ARCHIVIO il Centro dal 2003

Sala operatoria chiusa per uno scorpione


 PESCARA. Dopo la scabbia lo scorpione. Non c’è pace per l’ospedale Spirito Santo di Pescara, che dopo la sospensione dei ricoveri nel reparto di Cardiologia in seguito al contagio da scabbia che ha colpito tre infermiere ha anche dovuto sopportare la chiusura - per due giorni - della sala operatoria dell’unità di Ginecologia-Ostetricia a causa del ritrovamento di uno scorpione. Il fatto è avvenuto lunedì scorso, e gli interventi programmati sono stati effettuati nelle sale operatorie del nuovo ospedale.
 «Ad accorgersi dello scorpione è stato il dottor Stavale che si accingeva ad entrare in sala operatoria», racconta il primario dell’Unità operativa di Ginecologia e Ostetricia Orazio Lotti. «Il piccolo scorpione è stato bloccato sul pavimento del corridoio prospiciente alla sala operatoria: il collega lo ha raccolto con una pinzetta e lo ha infilato in un contenitore porta-provette».
 E’ stato il dottor Lotti subito dopo a portare nell’ufficio del direttore generale della Asl Antonio Balestrino il “reperto”, l’aracnide dal pungiglione velenoso rinvenuto al secondo piano della palazzina rossa, dove sono in corso i lavori di riqualificazione e manutenzione e dove è stata trasferita la sala operatoria, che prima si trovava al quinto piano. «Nessun disagio è stato provocato ai pazienti», sottolinea una nota della direzione generale della Asl inviata ieri a stampa e televisioni «poichè l’attività operatoria è proseguita nel blocco del nuovo ospedale mentre alle 14 di oggi (ovvero ieri) è ripresa regolarmente nella sede che le è propria». La sala operatoria del reparto di Ginecologia, in seguito al ritrovamento dello scorpione, è stata infatti sottoposta alle «operazioni di bonifica, sanificazione e disinfestazione previste dai protocolli di igiene e sicurezza del ministero della Sanità».
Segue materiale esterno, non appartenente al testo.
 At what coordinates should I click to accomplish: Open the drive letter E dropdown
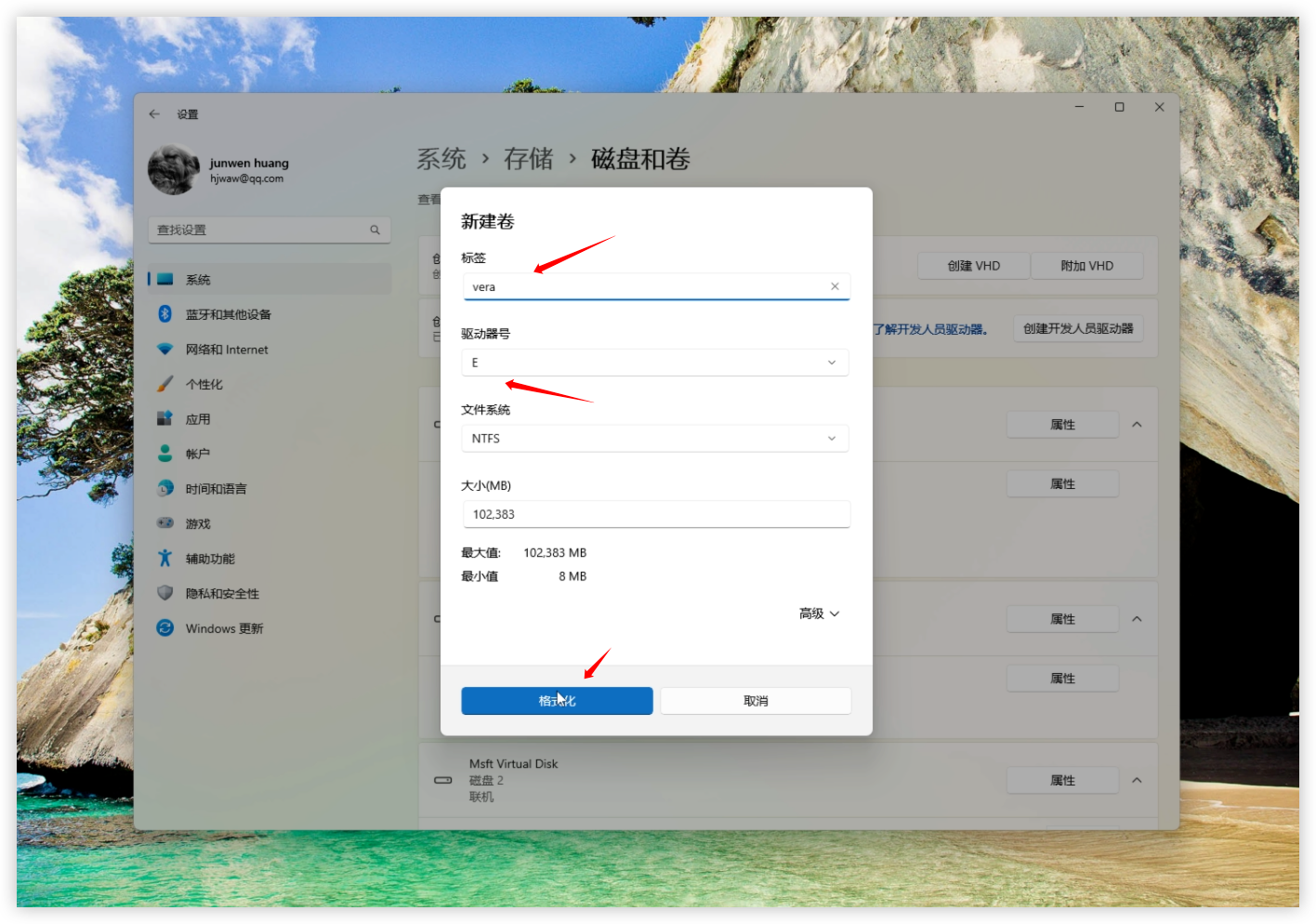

 «Quanto allo scorpione», prosegue la nota del manager Balestrino «l’eccezionalità del rinvenimento è probabilmente dovuta all’andirivieni di operai in questo periodo addetti a lavori di manutenzione, nei cui attrezzi o nei cartoni impiegati per la protezione di pavimenti e pareti, l’animale si era probabilmente nascosto». Lo scorpione catturato a Ginecologia è un esemplare molto comune in Italia, lungo non più di 3 centimetri. E’ un predatore notturno che di giorno si nasconde sotto i sassi, tra le crepe dei muri o tra il legname accatastato. Il veleno che lo scorpione inietta dal pungiglione non è mortale per l’uomo, ma provoca forti dolori e gonfiore nella parte colpita. L’addetto stampa della Asl di Pescara, Claudio Perolino, lo ha liberato nel giardinetto che si trova accanto alla palazzina della direzione generale.
 Il caso dello scorpione che passeggia in sala operatoria è coinciso con la «quarantena» del reparto di Cardiologia, dove tre infermiere sono state infettate dalla scabbia presumibilmente da un paziente ricoverato il mese scorso. Sempre una nota della direzione generale della Asl ha informato gli organi di informazione che ieri è ripresa anche «la normale attività della degenza ordinaria dell’unità operativa di Cardiologia, sospesa per analoga misura di bonifica e sanificazione a seguito di un contagio da scabbia di cui sono rimaste vittime tre dipendenti del medesimo reparto». Rispetto alle notizie anticipate ieri dal Centro, Balestrino precisa come «l’attività dell’Utic non è mai stata interrotta, poiché ad ogni dimissione di paziente si provvede in ogni caso alla revisione igienico-sanitaria del posto letto».
 «Grazie alle misure di igiene e prevenzione poste in essere dalla direzione sanitaria su locali e personale», conclude la nota «al Santo Spirito il fenomeno è regressivo rispetto all’analogo periodo dell’anno precedente, con un calo di incidenza superiore al 50%. Il personale del reparto di Cardiologia è stato infine sottoposto a controlli dermatologici e profilassi contro la scabbia.